Ὁ Θρῃξὶ μάντις εἶπε Διόνυσος τάδε.(vers 1267): le devin des Thraces, Dionysos m’a dit cela.

Il existait d’après Hérodote, l’historien du début du V siècle, un sanctuaire oraculaire très important en Thrace, sanctuaire consacré à Dionysos. Mais l’aveugle qui prophétise renvoie aussi à Tirésias, et les yeux crevés font surgir le personnage d’Oedipe. On ne sait pas exactement à quelle date a été composée la pièce de Sophocle, Oedipe-roi, les critiques évoquant une période qui va de 430 à 420 (Hécube est de 424). On ne peut donc rien affirmer avec certitude à propos de la pièce de Sophocle, mais les données mythologiques sont en revanche avérées. D’autant que comme tous les devins tragiques, Polymestor n’est pas cru.

2) Le départ des bateaux enfin possible après la mort de Polyxène (départ qu’évoquent les derniers vers de l’exodos) fait écho au premier sacrifice qui a rendu possible l’expédition de Troie, celui d’Iphigénie. Ce n’est qu’en 406 qu’Euripide consacrera une tragédie à ce sujet, mais le sujet avait déjà été traité par d’autres (Sophocle avait écrit une Iphigénie, aujourd’hui perdue).

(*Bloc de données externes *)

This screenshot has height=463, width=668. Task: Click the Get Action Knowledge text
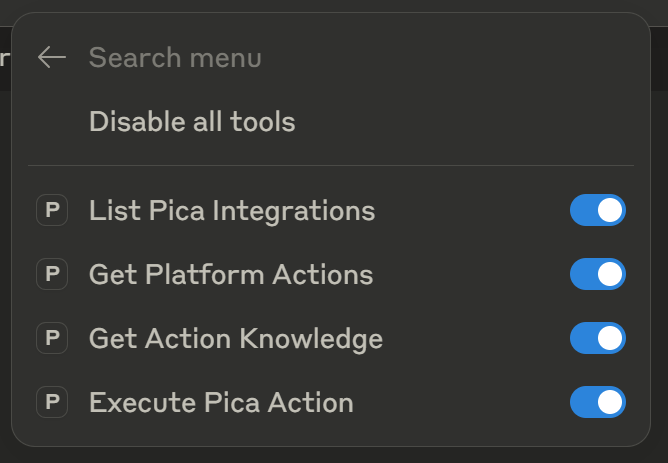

3) Mais c’est bien sûr la figure de Clytemnestre qui appelle le souvenir d’Eschyle et de sa trilogie (Agamemnon, les Choéphores, les Euménides). Le détail du bain meurtrier (φόνια λουτρά vers 1281), renvoie au piège dans lequel tombe Agamemnon, et la mention de la hache (πέλεκυν ἐξάρασ’ ἄνω vers 1279 levant haut la hache) à la violence extrême de cet assassinat. L’emploi du terme οἰκουρὸς (gardienne de la maison) au vers 1277 est un souvenir de plusieurs autres termes utilisés par Eschyle, qui tous tendent à présenter Clytemnestre comme gardienne de la maison. Remarquez aussi dans la note proposée par les éditions Hatier Belles Lettres que la reine est également qualifiée de “chienne de garde”. On retrouve là l’image animale associée à l’extrême violence de la vengeance: Clytemnestre tout comme Hécube sont bien des héroïnes tragiques, caractérisées par l’hybris.

Euripide, musée du Louvre
Conclusion
Si la pièce d’Euripide s’achève bien sur le paysage de désolation habituel dans la tragédie, elle dépasse cette seule image: les prophéties de Polymestor, et le jeu de références qu’elles suscitent annoncent une suite: la violence de la prise de Troie appellent à d’autres violences. sans doute est-ce un message que dans le contexte politique athénien des années 430-420, qui voit le début de la guerre du Péloponèse, Euripide souhaitait faire parvenir à ses contemporains.